***

Вера Шахова
Совсем стемнело, а электричество так и не дали. После вчерашнего урагана не успели восстановить поваленные столбы и порванные провода. В деревне темнеет рано, и с заходом солнца, без электричества делать нечего, только спать.

Юлька всхлипывает. Она боится темноты. Я тоже недолюбливаю, но не до фобий. Одну за другой зажигаю свечи. Есть, конечно, ещё керосиновая лампа, но горючего мало, а свечей много. Мы смотрим на маленькие огонёчки, и переговариваемся шепотом.

Кто-то легонько стучит в окно. Такой несмелый, чуть глуховатый стук. Юлька вскрикивает, а я смеюсь. Ночные бабочки. Подношу свечу к окну, и показываю подруге, сколько там, за окном, мотыльков летящих на свет. Юлька ёжится, и сильнее укутывается в плед.

— Пойдём, — я беру её за руку, и тяну в сени.
— Я боюсь, — шмыгает носом Юлька, но покорно идёт со мной. Остаться в комнате одной ещё страшнее.
— Я покажу тебе чудо. — В сенях, за старым широким шкафом притаилась узкая лестница на крышу. В шкафу сложены постельные принадлежности, полотенца, посуда. Я достаю старое одеяло, свёрнутое в рулон и перевязанное верёвочкой, и зову Юльку за собой, вверх по лестнице.

— Пойдём, — повторяю я и исчезаю в тёмном проёме люка. Юлька всхлипывает. У неё есть свечка, но это не спасает от фобий.
— Не бросай меня, — совсем по-детски хнычет она, и взбирается следом за мной.

На крыше темно. Я расстилаю одеяло, и помогаю подруге, с пледом на голове, на нём устроиться. Она словно гусеничка в коконе. Наружу один нос. Забираю у неё свечу, чтобы она не спалила дом. Вообще удивительно, зачем она ей, если под пледом всё равно ничего не видно.

Я стягиваю с неё плед и укладываю на одеяло.
— Открой глаза, — шепчу я. Она же лишь слегка покачивает головой.
— Открой, не бойся.
— Нет.

Я ложусь рядом и беру её ладонь в свою. Мы просто дышим и молчим. Вдох-выдох, вдох-выдох, вдох…

В минуты тишины обостряются внимание и слух. Слышен каждый шорох, шуршание листвы на деревьях, доносящееся от речки кваканье лягушек, скрип сосен, шелест крыльев ночных мотыльков.
Кажется, что тишина разговаривает шёпотом, утешает, журчит неторопливым мелодичным ручейком. И столько в ней безмятежности, чуткости, благоговейного умиления.

Юлька высвобождает свою ладонь из моей, и поднимает руки вверх. Словно зачерпывает горстями небо и прижимает его к себе.

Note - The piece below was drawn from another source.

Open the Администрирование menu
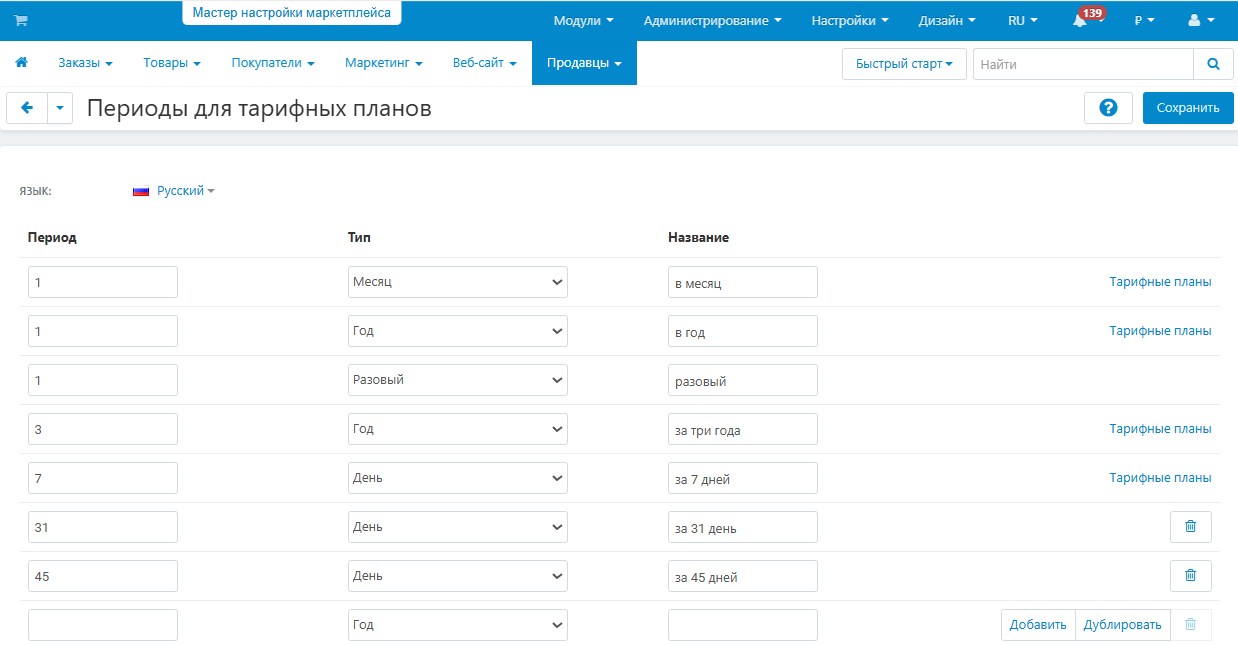This screenshot has height=646, width=1238. (713, 20)
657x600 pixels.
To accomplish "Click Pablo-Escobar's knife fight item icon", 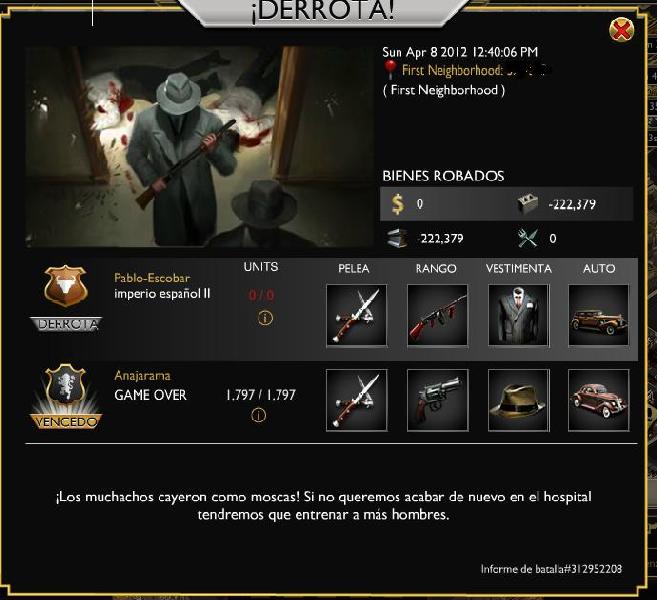I will click(357, 316).
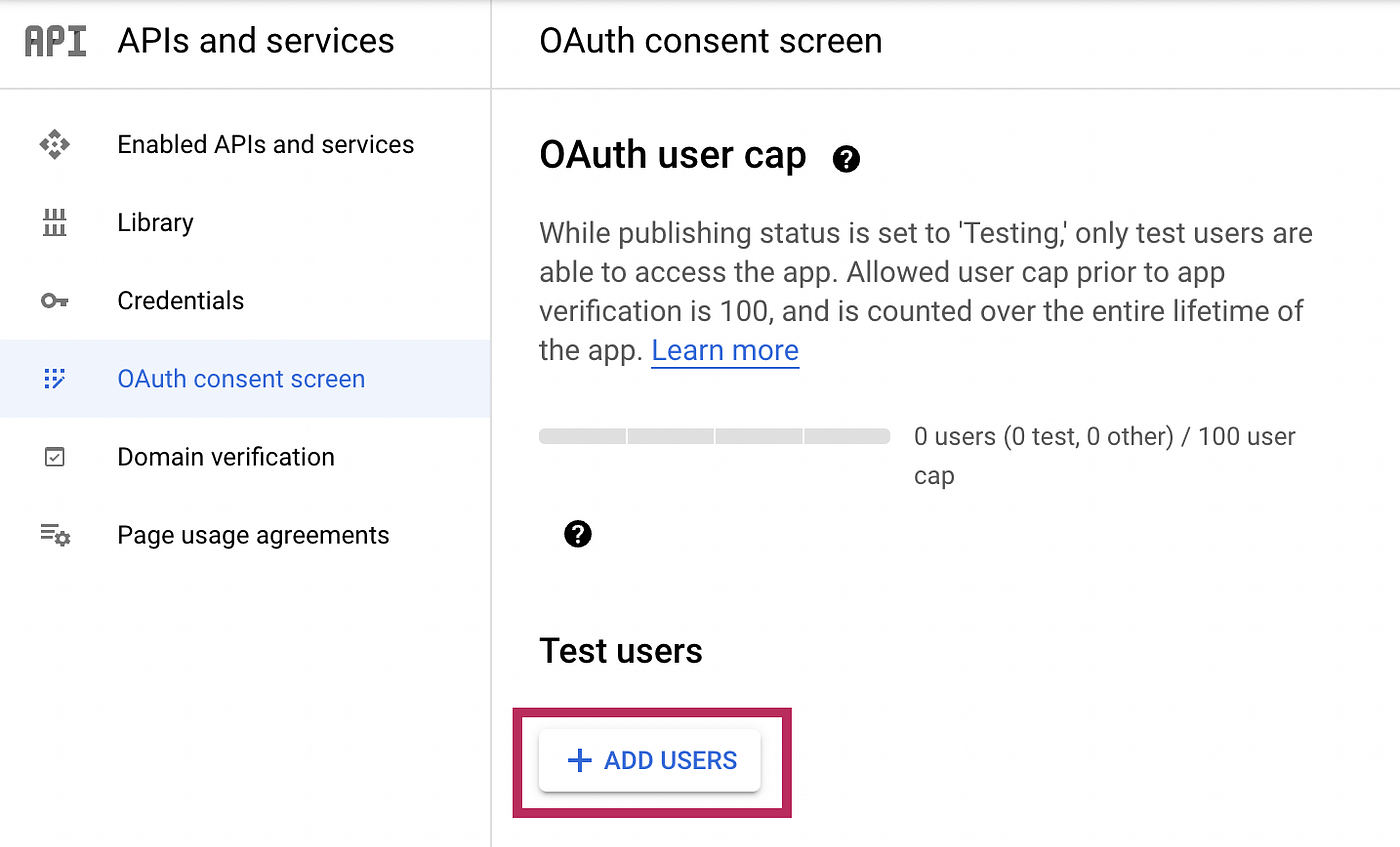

Напрасно люди умаляют себя до бесконечно микроскопической пылинки. Малое рождает большое, а затем обратно перетекает в малое. Космос это наше отражение, а мы его. И это огромное, звёздное небо ни разу нам не чужое. Мы падаем в него, перетекаем миллиардами молекул и собираемся снова на другой стороне своего я.

Над нашими головами парят звёзды, мы плывём между ними. Словно вечность распахнула объятия, унося нас на хвосте одной из своих комет.
Я не помню, когда мы уснули. Может и не спали вовсе, и лишь рассвет вывел нас из состояния звёздного гипноза.

Потом был день. Много смеха, игры с водой и вкуснющие пироги со щавелём.

Юлька больше не боится темноты. Потому, что в ней живёт огромное звёздное небо, освещающее её путь. А за тьмой всегда наступает рассвет.